There are Welsh Historical Journals on-line at the National Library of Wales site (or if you prefer, Llyfrgell Genedlaethol Cymru). Today, I found an article on Abersychan from where my Ancestress Eleanor Vaughan left in 1856 to come to Zion. Her husband having died in 1851, she left behind all her children. It was a son and a couple of grandchildren of hers and their families that came to America in the 1880s. Her son, John, is listed on the census and birth records of his children as a puddler. That was likely at the Abersychan Ironworks described in the article.
But I could never figure out why the son John seemed to be moving back and forth around the mountain a few miles between the beautiful village of Llanfoist and the industrial valley where the Ironworks at Abersychan fouled the air. The article explained that by the very nature of British Capitalism exploiting the resources, workers, and the free markets resulted in frequent booms and busts as the furnaces and mines opened and closed. Then there were the "industrial actions," what we call "strikes," generally unsuccessful, in which the workers stopped work attempting to obtain better conditions than maybe those pictured above.
On our recent trip across the Wyoming plains, I asked my wife why Eleanor would want to leave the beautiful green hills of Wales to cross the ocean and walk to Utah with a handcart. More of a practical person, she wisely said that our corner of Wales wasn't as green and pretty back then as we saw it a couple of years ago. She said that in those days, the people lived in horrible poverty. The picture above nails that home.

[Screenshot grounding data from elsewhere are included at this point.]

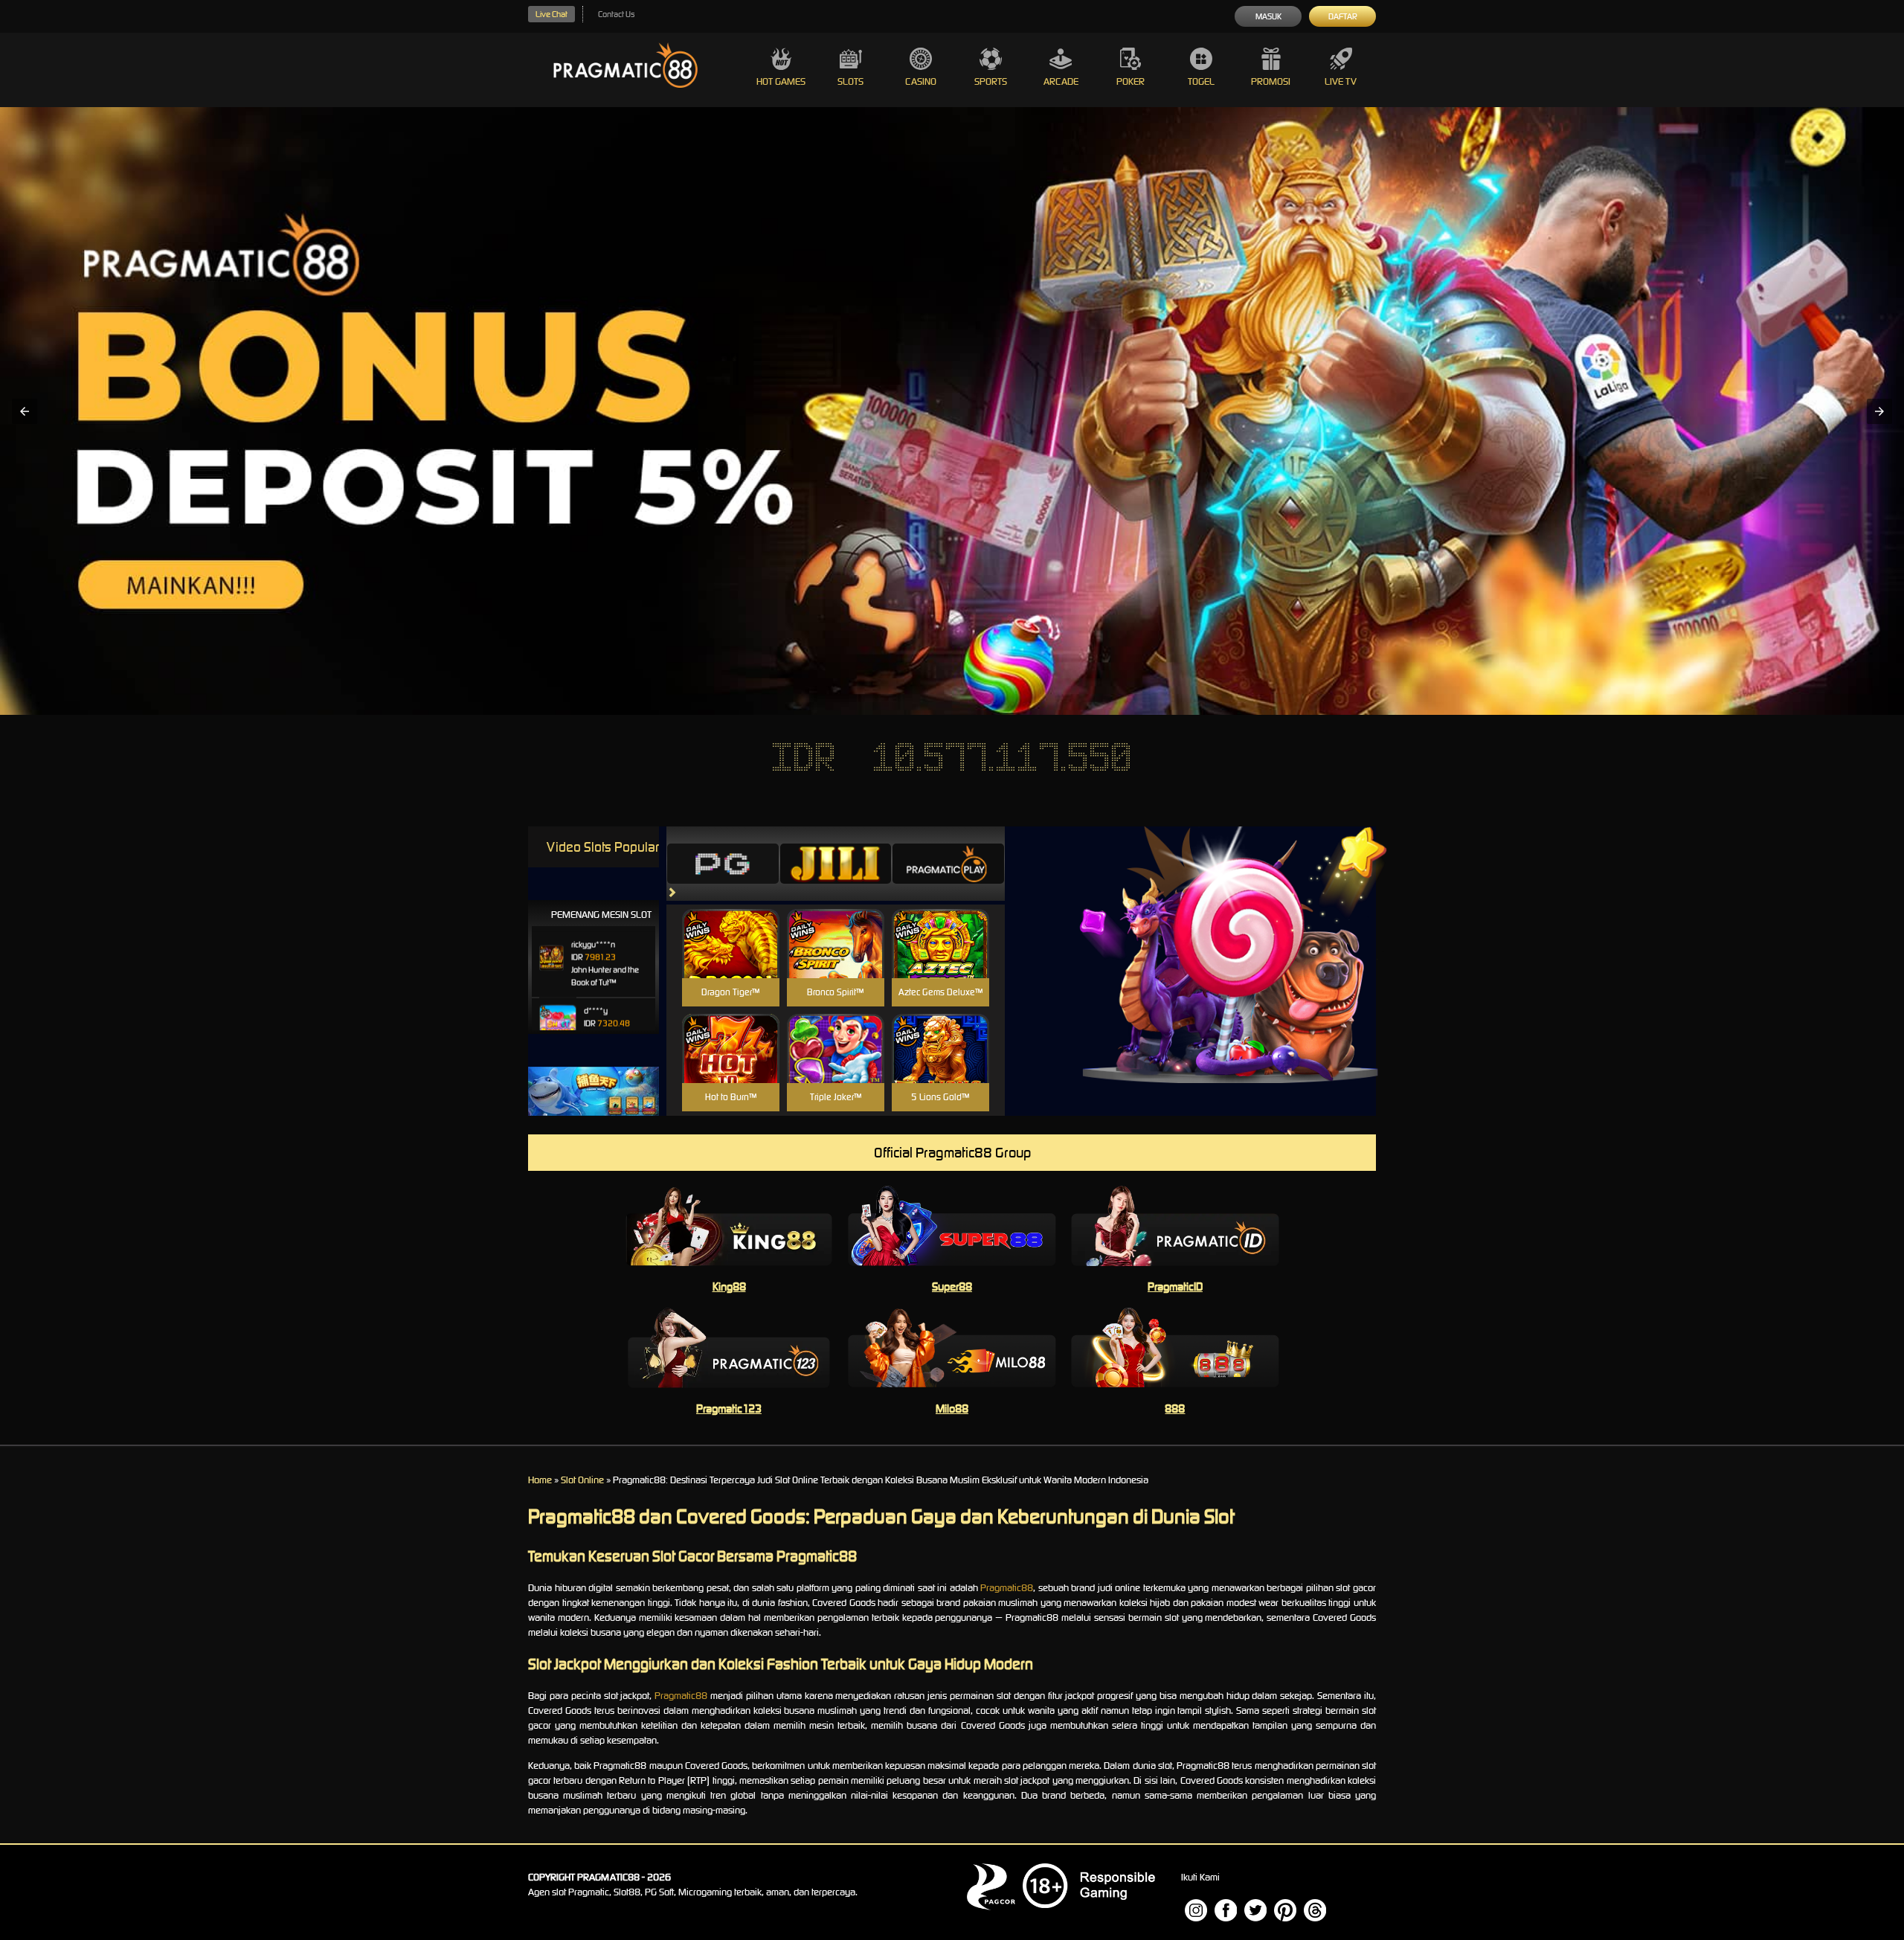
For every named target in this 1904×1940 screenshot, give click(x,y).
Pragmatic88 (1006, 1587)
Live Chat (551, 14)
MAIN (730, 960)
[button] (24, 411)
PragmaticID (1175, 1286)
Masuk (1268, 16)
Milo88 (952, 1408)
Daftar (1342, 16)
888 (1175, 1408)
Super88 (952, 1286)
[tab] (723, 864)
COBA (730, 925)
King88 (729, 1286)
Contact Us (616, 14)
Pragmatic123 (729, 1408)
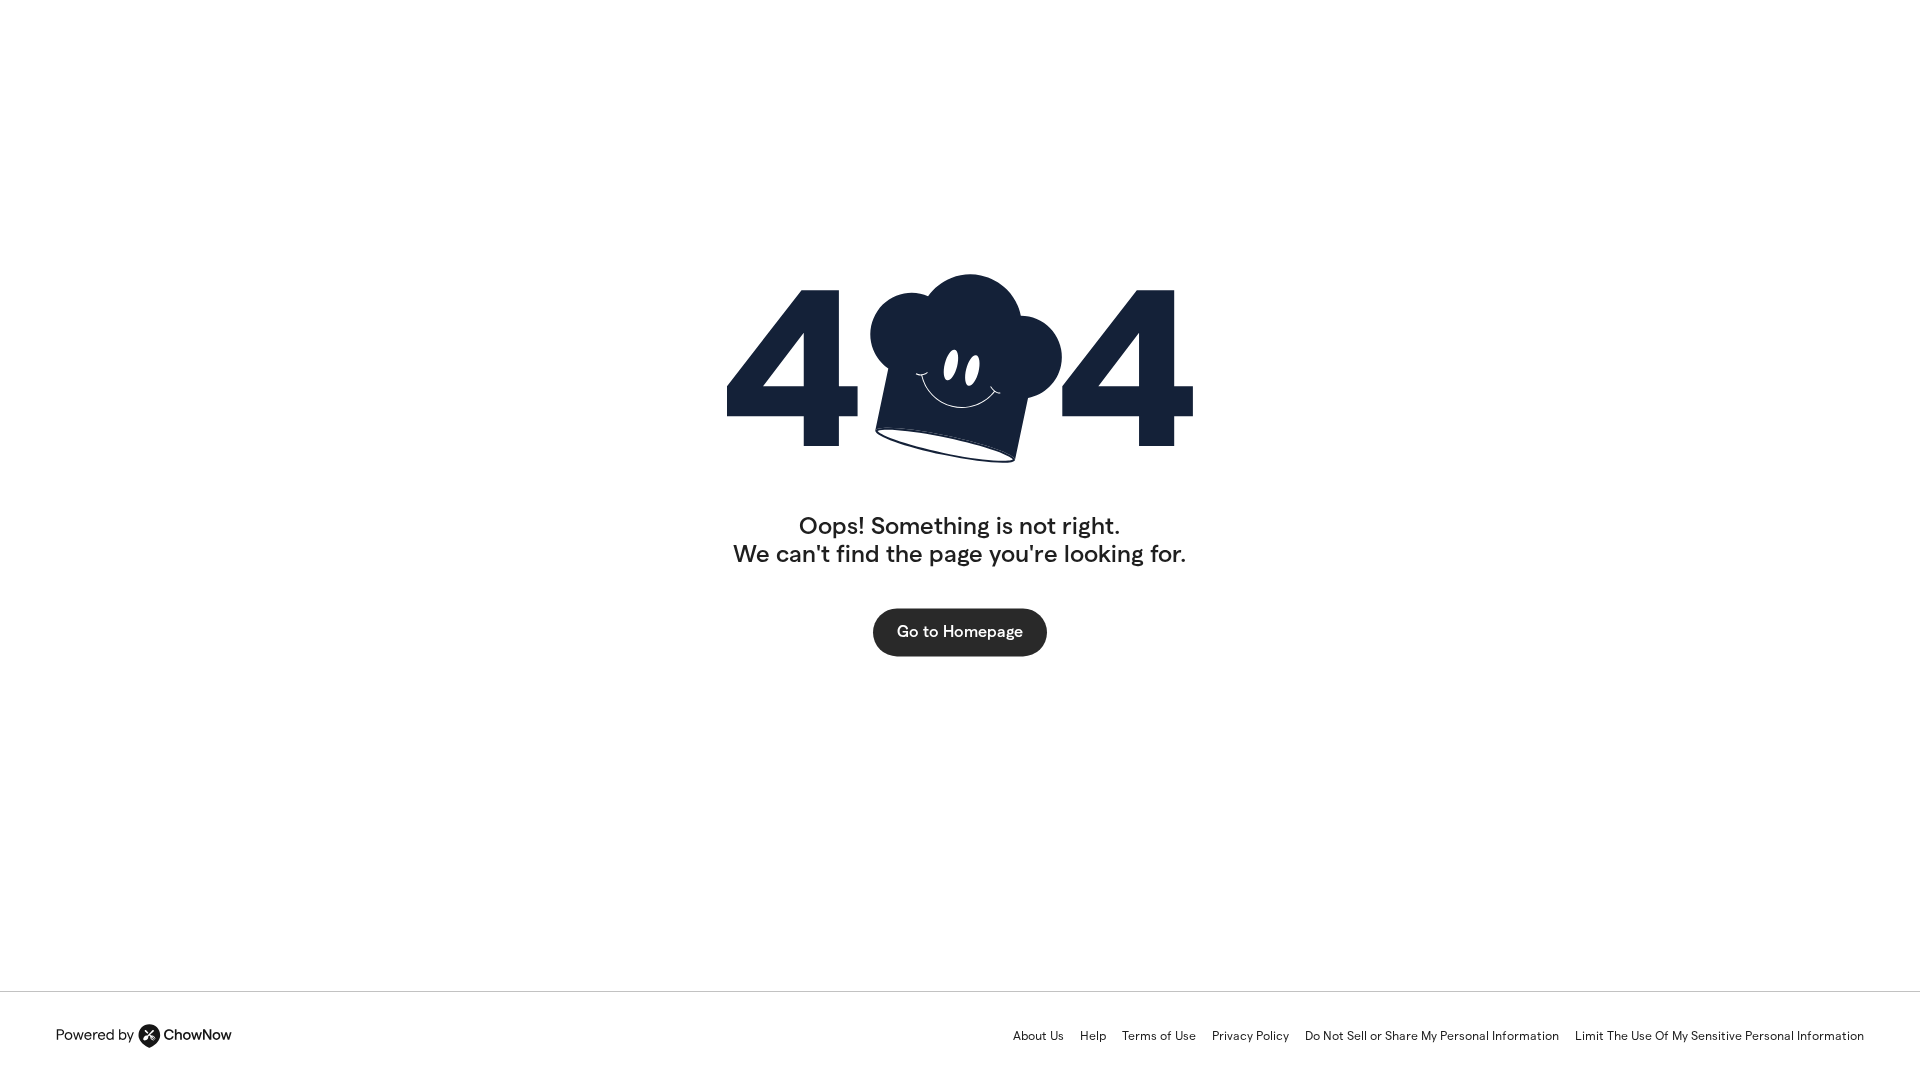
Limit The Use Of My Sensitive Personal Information (1719, 1035)
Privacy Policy (1250, 1035)
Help (1093, 1035)
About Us (1038, 1035)
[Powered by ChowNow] (144, 1036)
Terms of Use (1159, 1035)
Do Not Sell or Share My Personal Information (1432, 1035)
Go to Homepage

There were a lot of those poor punished for crime. The only thing I came across in the local papers for my family was rather tame:
PETTY SESSIONS.—MARCH 23, 1853. Magistrates present-F. H. Williams, Esq., and the Rev. G. W. Gabb. George Hewson, constable of Llanfoist, charged Elisha Price, James Probert, John Vaughan, and William Vaughan, with assaulting him. On Sunday, the 13th instant, a great noise was made in the village of Llanfoist, greatly to the annoyance of the inhabitants. Complainant's attention was directed to it by some of the neighbours—upon endeavouring to quell the noise, he found it necessary to apprehend William Vaughan, when the other defendant treated him very rudely —used a great deal of bad language, and knocked off his hat; but he was not struck by any one else. They were all tipsy. The constable's evidence was fully corroborated by that of Mr. Thomas Johnson, of Abergavenny. The defendants were all bound over to keep the peace on their own recognizances, in the sum of £10 each, for three months, and pay expenses 13s. 6d. each.
John and William Vaughan were sons of Eleanor at ages 28 and 22. I imagine the unnamed defendant of the group who "very rudely" knocked off the constable's hat was likely the brother of William, John. I wonder if Eleanor wished her sons had been more attentive to the Mormon Elders. John's son Thomas, at the time three years old and eventually my 2nd-Great-Grandfather, was.
He came to America three years after his Uncle "Willie," the one who had a little trouble with the constable.